Commune in Provence-Alpes-Côte d'Azur, France

Berre-l'Étang (/fr/; Bèrra) is a commune in the Bouches-du-Rhône department in the Provence-Alpes-Côte d'Azur region in southern France.

== History ==
As early as the Gallo-Roman period, a settlement, Cadaroscum, existed at Berre. The chapel of Notre-Dame de Caderot may already have been built in the third century on the site of a pagan temple.

In the eleventh century, Berre was a walled settlement whose prosperity derived from salt extraction on the Étang de Berre. A first church dedicated to Saint Caesarius was built in 1041. During the Wars of Religion, Berre was captured on 20 August 1591 by Charles Emmanuel I, Duke of Savoy.

=== The L’Arc Airfield Project ===

The Étang de Berre has a rich aeronautical tradition. Already at the end of the First World War, the site of L’Arc, situated on the shore of the lake, developed into a training centre for seaplane pilots. It was also over the Étang de Berre that, on 28 March 1910, Henri Fabre successfully tested the first seaplane he had constructed himself. After a flight of approximately 600 metres over the water, his aircraft, the Canard, succeeded in alighting on the surface without incident. This constituted a world first.

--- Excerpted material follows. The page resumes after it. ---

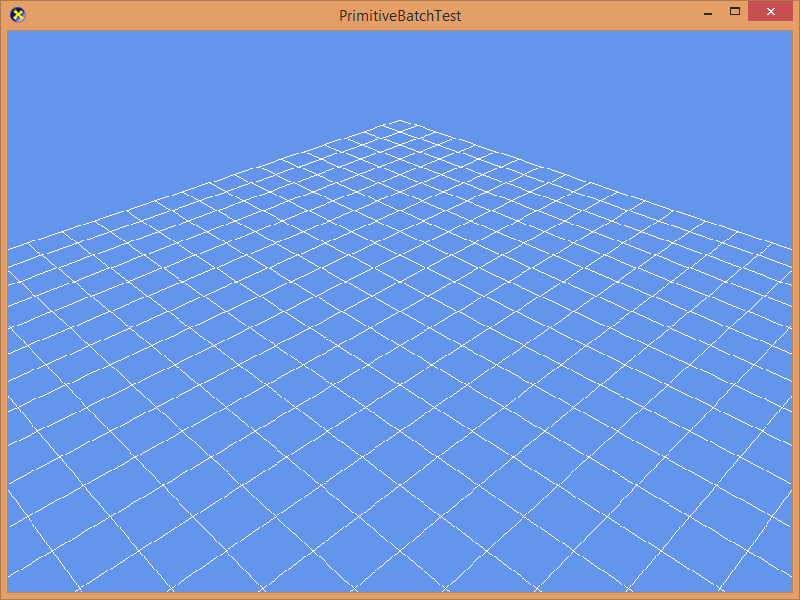Screen dimensions: 800x600
Task: Click the orange border below the viewport
Action: click(x=400, y=594)
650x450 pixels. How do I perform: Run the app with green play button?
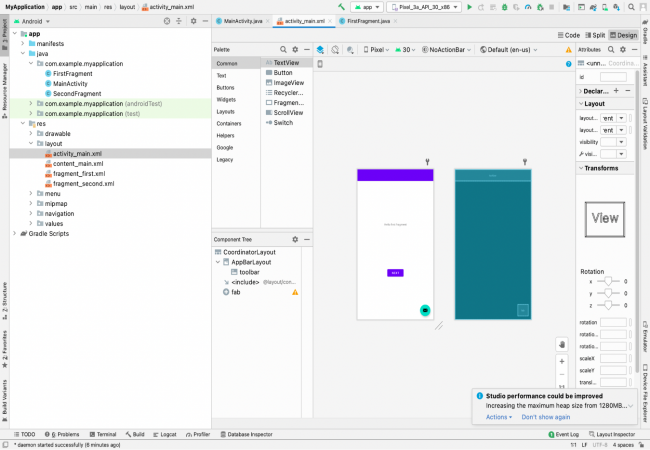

The training centre disappeared in 1926, but the seaplane base remained in operation. From November 1942 onwards, it was occupied by the Germans as part of Operation Anton, the code name for the military occupation of the so-called free zone of Vichy France by Germany and Italy. The operation was launched on 12 November 1942 in response to Operation Torch, the Allied landings in North Africa.

During the Second World War, the Vichy government considered the construction, on the territory of Berre-l’Étang, of what was intended to become the largest airfield in southern Europe. This prestigious post-war project was designed to replace the existing airfield, which was considered too small, with a large intercontinental infrastructure covering approximately 900 hectares. Its realisation would have required the expropriation of 229 owners, in an area extending from the mouth of the Arc in the north to the hamlets of Mauran and Saint-Estève in the east, and from the vicinity of the Étang de Drignon in the south to the edge of the salt marshes, along the road to the Grand Port.

On 4 June 1943, the Marseille Chamber of Commerce approached the firm Hersent regarding works connected with this large-scale airport project at Berre. A few weeks later, on 29 June 1943, the engineer Georges Chedal-Anglay, acting as Hersent’s representative, asked François Giacomini and Jan Ackermans of Ackermans & van Haaren whether they would be willing to collaborate in the construction of the seaplane base at L’Arc. Their answer was unequivocally negative. Jan Ackermans put forward, in particular, legal and commercial arguments intended to cause the project to fail.

The military airfield was closed in 1972.